• **GOAL**
Render every row below as a Markdown table with the columns No and Line, one row per line and blank lines omitted.

• **INFORMATION SHOWN**
+++

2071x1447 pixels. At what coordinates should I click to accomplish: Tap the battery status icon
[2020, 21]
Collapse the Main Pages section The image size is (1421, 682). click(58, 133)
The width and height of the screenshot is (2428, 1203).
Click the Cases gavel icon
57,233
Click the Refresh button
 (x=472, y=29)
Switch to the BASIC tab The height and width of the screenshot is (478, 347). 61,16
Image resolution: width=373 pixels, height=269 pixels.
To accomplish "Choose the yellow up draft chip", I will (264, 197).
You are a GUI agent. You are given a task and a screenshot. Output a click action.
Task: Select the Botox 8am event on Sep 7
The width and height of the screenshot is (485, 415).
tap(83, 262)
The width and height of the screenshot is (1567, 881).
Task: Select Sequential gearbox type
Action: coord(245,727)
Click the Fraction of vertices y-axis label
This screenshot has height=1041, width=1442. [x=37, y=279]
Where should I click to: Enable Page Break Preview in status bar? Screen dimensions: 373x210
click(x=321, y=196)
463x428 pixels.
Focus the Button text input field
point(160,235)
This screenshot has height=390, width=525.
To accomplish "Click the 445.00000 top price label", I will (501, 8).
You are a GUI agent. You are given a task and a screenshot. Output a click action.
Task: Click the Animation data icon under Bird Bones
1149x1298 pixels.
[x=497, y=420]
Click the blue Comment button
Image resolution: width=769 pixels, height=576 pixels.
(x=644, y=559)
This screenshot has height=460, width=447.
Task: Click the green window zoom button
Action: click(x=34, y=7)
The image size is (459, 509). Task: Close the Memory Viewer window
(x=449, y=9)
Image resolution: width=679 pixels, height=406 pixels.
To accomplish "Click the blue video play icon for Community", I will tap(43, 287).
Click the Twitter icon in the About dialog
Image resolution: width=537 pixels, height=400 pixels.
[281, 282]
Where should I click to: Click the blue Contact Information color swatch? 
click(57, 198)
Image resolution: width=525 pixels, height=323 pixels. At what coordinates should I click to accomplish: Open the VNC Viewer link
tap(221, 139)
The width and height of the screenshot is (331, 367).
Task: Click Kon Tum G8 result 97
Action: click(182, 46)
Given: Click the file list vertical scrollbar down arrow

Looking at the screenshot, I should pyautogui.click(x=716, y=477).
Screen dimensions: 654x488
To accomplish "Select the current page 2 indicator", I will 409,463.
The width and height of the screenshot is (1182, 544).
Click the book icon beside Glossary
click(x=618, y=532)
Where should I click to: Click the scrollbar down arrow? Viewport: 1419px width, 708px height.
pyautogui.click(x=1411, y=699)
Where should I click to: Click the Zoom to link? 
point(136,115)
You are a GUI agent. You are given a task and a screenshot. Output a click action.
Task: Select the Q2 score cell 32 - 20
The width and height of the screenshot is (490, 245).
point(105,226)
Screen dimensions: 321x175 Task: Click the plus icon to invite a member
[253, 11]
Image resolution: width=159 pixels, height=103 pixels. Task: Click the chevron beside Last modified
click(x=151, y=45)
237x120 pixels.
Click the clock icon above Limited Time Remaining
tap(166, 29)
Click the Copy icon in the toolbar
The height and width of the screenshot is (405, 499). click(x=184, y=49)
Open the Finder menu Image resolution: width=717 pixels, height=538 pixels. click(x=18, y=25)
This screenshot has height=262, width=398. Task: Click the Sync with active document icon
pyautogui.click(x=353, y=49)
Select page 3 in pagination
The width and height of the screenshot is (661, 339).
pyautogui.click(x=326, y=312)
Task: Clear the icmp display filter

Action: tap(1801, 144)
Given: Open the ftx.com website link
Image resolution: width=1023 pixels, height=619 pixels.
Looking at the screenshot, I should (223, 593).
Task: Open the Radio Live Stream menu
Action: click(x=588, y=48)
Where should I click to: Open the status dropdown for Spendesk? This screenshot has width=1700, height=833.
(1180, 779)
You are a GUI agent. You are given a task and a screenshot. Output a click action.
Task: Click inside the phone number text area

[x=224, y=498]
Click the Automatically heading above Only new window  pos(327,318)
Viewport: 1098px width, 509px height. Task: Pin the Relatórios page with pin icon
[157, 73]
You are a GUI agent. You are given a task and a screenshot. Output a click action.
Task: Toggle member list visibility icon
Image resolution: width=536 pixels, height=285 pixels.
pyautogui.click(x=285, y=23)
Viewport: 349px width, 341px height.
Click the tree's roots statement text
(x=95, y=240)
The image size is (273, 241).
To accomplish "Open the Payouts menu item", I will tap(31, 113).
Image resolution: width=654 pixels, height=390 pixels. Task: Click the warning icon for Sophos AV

+++

• **RESULT BELOW**
| No | Line |
|---|---|
| 1 | 2071x1447 pixels. At what coordinates should I click to accomplish: Tap the battery status icon |
| 2 | [2020, 21] |
| 3 | Collapse the Main Pages section The image size is (1421, 682). click(58, 133) |
| 4 | The width and height of the screenshot is (2428, 1203). |
| 5 | Click the Cases gavel icon |
| 6 | 57,233 |
| 7 | Click the Refresh button |
| 8 |  (x=472, y=29) |
| 9 | Switch to the BASIC tab The height and width of the screenshot is (478, 347). 61,16 |
| 10 | Image resolution: width=373 pixels, height=269 pixels. |
| 11 | To accomplish "Choose the yellow up draft chip", I will (264, 197). |
| 12 | You are a GUI agent. You are given a task and a screenshot. Output a click action. |
| 13 | Task: Select the Botox 8am event on Sep 7 |
| 14 | The width and height of the screenshot is (485, 415). |
| 15 | tap(83, 262) |
| 16 | The width and height of the screenshot is (1567, 881). |
| 17 | Task: Select Sequential gearbox type |
| 18 | Action: coord(245,727) |
| 19 | Click the Fraction of vertices y-axis label |
| 20 | This screenshot has height=1041, width=1442. [x=37, y=279] |
| 21 | Where should I click to: Enable Page Break Preview in status bar? Screen dimensions: 373x210 |
| 22 | click(x=321, y=196) |
| 23 | 463x428 pixels. |
| 24 | Focus the Button text input field |
| 25 | point(160,235) |
| 26 | This screenshot has height=390, width=525. |
| 27 | To accomplish "Click the 445.00000 top price label", I will (501, 8). |
| 28 | You are a GUI agent. You are given a task and a screenshot. Output a click action. |
| 29 | Task: Click the Animation data icon under Bird Bones |
| 30 | 1149x1298 pixels. |
| 31 | [x=497, y=420] |
| 32 | Click the blue Comment button |
| 33 | Image resolution: width=769 pixels, height=576 pixels. |
| 34 | (x=644, y=559) |
| 35 | This screenshot has height=460, width=447. |
| 36 | Task: Click the green window zoom button |
| 37 | Action: click(x=34, y=7) |
| 38 | The image size is (459, 509). Task: Close the Memory Viewer window |
| 39 | (x=449, y=9) |
| 40 | Image resolution: width=679 pixels, height=406 pixels. |
| 41 | To accomplish "Click the blue video play icon for Community", I will tap(43, 287). |
| 42 | Click the Twitter icon in the About dialog |
| 43 | Image resolution: width=537 pixels, height=400 pixels. |
| 44 | [281, 282] |
| 45 | Where should I click to: Click the blue Contact Information color swatch?  |
| 46 | click(57, 198) |
| 47 | Image resolution: width=525 pixels, height=323 pixels. At what coordinates should I click to accomplish: Open the VNC Viewer link |
| 48 | tap(221, 139) |
| 49 | The width and height of the screenshot is (331, 367). |
| 50 | Task: Click Kon Tum G8 result 97 |
| 51 | Action: click(182, 46) |
| 52 | Given: Click the file list vertical scrollbar down arrow |
| 53 | Looking at the screenshot, I should pyautogui.click(x=716, y=477). |
| 54 | Screen dimensions: 654x488 |
| 55 | To accomplish "Select the current page 2 indicator", I will 409,463. |
| 56 | The width and height of the screenshot is (1182, 544). |
| 57 | Click the book icon beside Glossary |
| 58 | click(x=618, y=532) |
| 59 | Where should I click to: Click the scrollbar down arrow? Viewport: 1419px width, 708px height. |
| 60 | pyautogui.click(x=1411, y=699) |
| 61 | Where should I click to: Click the Zoom to link?  |
| 62 | point(136,115) |
| 63 | You are a GUI agent. You are given a task and a screenshot. Output a click action. |
| 64 | Task: Select the Q2 score cell 32 - 20 |
| 65 | The width and height of the screenshot is (490, 245). |
| 66 | point(105,226) |
| 67 | Screen dimensions: 321x175 Task: Click the plus icon to invite a member |
| 68 | [253, 11] |
| 69 | Image resolution: width=159 pixels, height=103 pixels. Task: Click the chevron beside Last modified |
| 70 | click(x=151, y=45) |
| 71 | 237x120 pixels. |
| 72 | Click the clock icon above Limited Time Remaining |
| 73 | tap(166, 29) |
| 74 | Click the Copy icon in the toolbar |
| 75 | The height and width of the screenshot is (405, 499). click(x=184, y=49) |
| 76 | Open the Finder menu Image resolution: width=717 pixels, height=538 pixels. click(x=18, y=25) |
| 77 | This screenshot has height=262, width=398. Task: Click the Sync with active document icon |
| 78 | pyautogui.click(x=353, y=49) |
| 79 | Select page 3 in pagination |
| 80 | The width and height of the screenshot is (661, 339). |
| 81 | pyautogui.click(x=326, y=312) |
| 82 | Task: Clear the icmp display filter |
| 83 | Action: tap(1801, 144) |
| 84 | Given: Open the ftx.com website link |
| 85 | Image resolution: width=1023 pixels, height=619 pixels. |
| 86 | Looking at the screenshot, I should (223, 593). |
| 87 | Task: Open the Radio Live Stream menu |
| 88 | Action: click(x=588, y=48) |
| 89 | Where should I click to: Open the status dropdown for Spendesk? This screenshot has width=1700, height=833. |
| 90 | (1180, 779) |
| 91 | You are a GUI agent. You are given a task and a screenshot. Output a click action. |
| 92 | Task: Click inside the phone number text area |
| 93 | [x=224, y=498] |
| 94 | Click the Automatically heading above Only new window  pos(327,318) |
| 95 | Viewport: 1098px width, 509px height. Task: Pin the Relatórios page with pin icon |
| 96 | [157, 73] |
| 97 | You are a GUI agent. You are given a task and a screenshot. Output a click action. |
| 98 | Task: Toggle member list visibility icon |
| 99 | Image resolution: width=536 pixels, height=285 pixels. |
| 100 | pyautogui.click(x=285, y=23) |
| 101 | Viewport: 349px width, 341px height. |
| 102 | Click the tree's roots statement text |
| 103 | (x=95, y=240) |
| 104 | The image size is (273, 241). |
| 105 | To accomplish "Open the Payouts menu item", I will tap(31, 113). |
| 106 | Image resolution: width=654 pixels, height=390 pixels. Task: Click the warning icon for Sophos AV |